Marathon training is associated with improved risk factors related to cardiovascular disease among middle-aged recreational male runners, suggesting that race preparation may be an effective strategy for reducing heart disease risk, according to research to be presented at the American College of Cardiology's 63rd Annual Scientific Session.
Over the last decade, marathon participation has risen steadily among middle-aged people seeking the reported health benefits of regular physical exercise. Some studies have shown that older men are significantly more at risk of cardiac arrest while running marathon races. However, little is known about the effects of the marathon training process on heart health, particularly in non-elite recreational runners.
Researchers studied 45 recreational male runners, age 35 to 65, who were planning to run the 2013 Boston Marathon. Participants were recruited from the Dana-Farber Marathon Challenge fundraising team and were not time-qualified for the Boston Marathon. Approximately half of the participants had run three or more marathons in their lifetime, while the other half had run two or less. They were invited to participate in the 18-week training program, which included group runs, endurance training, a detailed training guide, access to cross-training facilities in the Boston area, nutrition tips, advice about pacing, preparation hints and regular coaching correspondence. Participants were instructed to run 12 to 36 miles each week, depending on the phase of training. Researchers tracked adherence to the training program using running logs provided by the participants.

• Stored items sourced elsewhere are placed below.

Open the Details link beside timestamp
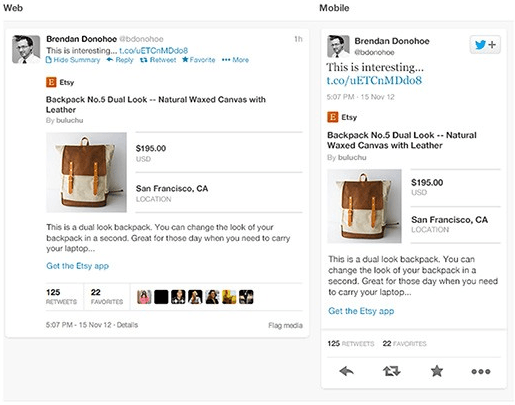The image size is (515, 405). tap(127, 325)
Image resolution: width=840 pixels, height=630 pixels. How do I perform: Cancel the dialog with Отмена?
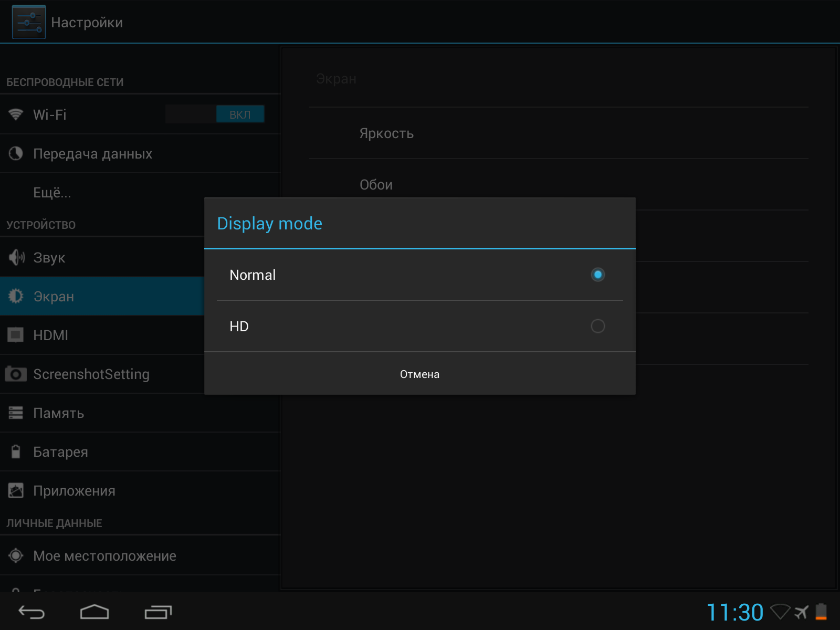[x=419, y=374]
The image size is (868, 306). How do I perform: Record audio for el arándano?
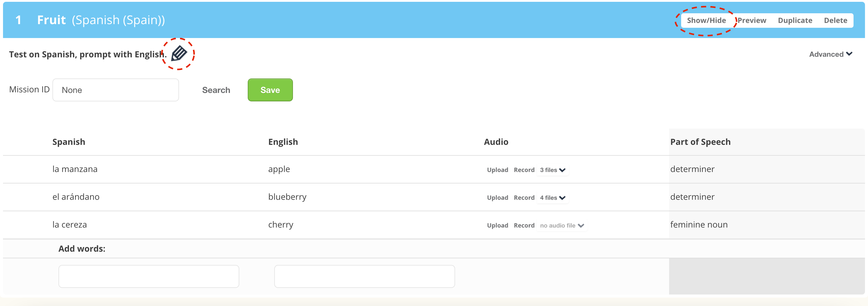coord(524,198)
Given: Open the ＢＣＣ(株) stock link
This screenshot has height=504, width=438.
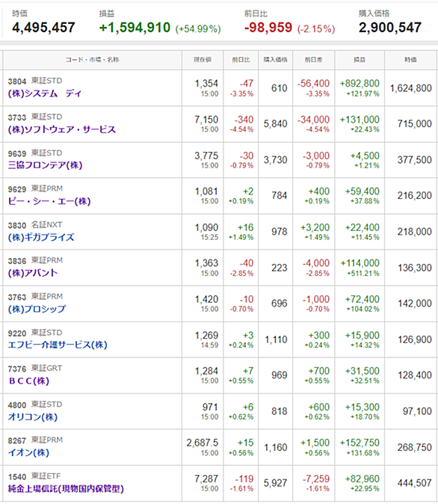Looking at the screenshot, I should 28,381.
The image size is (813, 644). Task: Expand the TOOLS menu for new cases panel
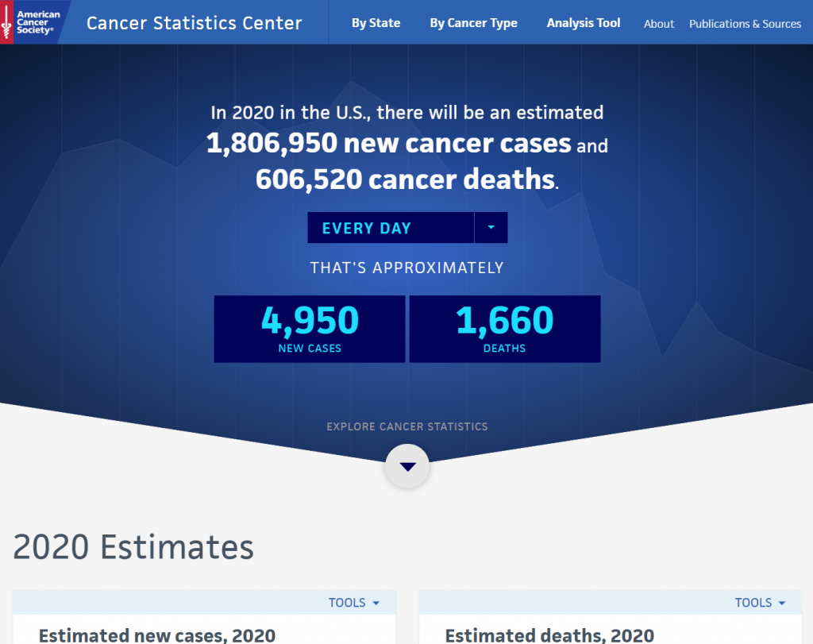354,603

"We chose charity runners because we wanted to focus on the non-elite type of runner, just the average Joe who decides to get out there and train for a marathon," said Jodi L. Zilinski, M.D., at Massachusetts General Hospital, and lead investigator of the study. "They turned out to be a healthier population than we expected with a lot of them already exercising on a pretty regular basis, but they were still nowhere near the levels of elite runners."
Prior to beginning the training program, participants underwent a full medical evaluation that included cardiopulmonary exercise stress testing, heart imaging studies and cholesterol screening. Just over half of study participants (24 of 45) had at least one cardiovascular risk factor including high cholesterol, high blood pressure or a family history of heart disease. Participants were re-evaluated at the end of the training program prior to running the marathon.
Participation in the 18-week program led to significant overall changes in key determinants of cardiovascular risk. Low-density lipoprotein, or LDL, known as "bad" cholesterol, was reduced by 5 percent; total cholesterol fell 4 percent, and triglycerides dropped 15 percent. There was also a 1 percent decrease in body mass index, and a 4 percent increase in peak oxygen consumption, a measurement of cardiorespiratory fitness, which is a potent prognostic marker of cardiovascular mortality.
"Overall, participants experienced cardiac remodeling -- improvements in the size, shape, structure and function of the heart," Zilinski said. "Even with a relatively healthy population that was not exercise naοve, our study participants still had overall improvements in key indices of heart health."
Zilinski said the study underscores the potential for regular exercise to improve risk factors for heart disease, but cautions that individuals should always check with their health care provider prior to participating in a rigorous training program.
The study was designed to focus on middle-aged, recreational male runners, a population previously identified as being at highest risk for adverse cardiovascular events during marathon running, so the applicability of the results to other populations such as recreational female runners or elite athletes may be limited. Future research that is targeted at novice runners to define the optimal dose-response relationships between exercise and cardiovascular disease risk reduction is warranted.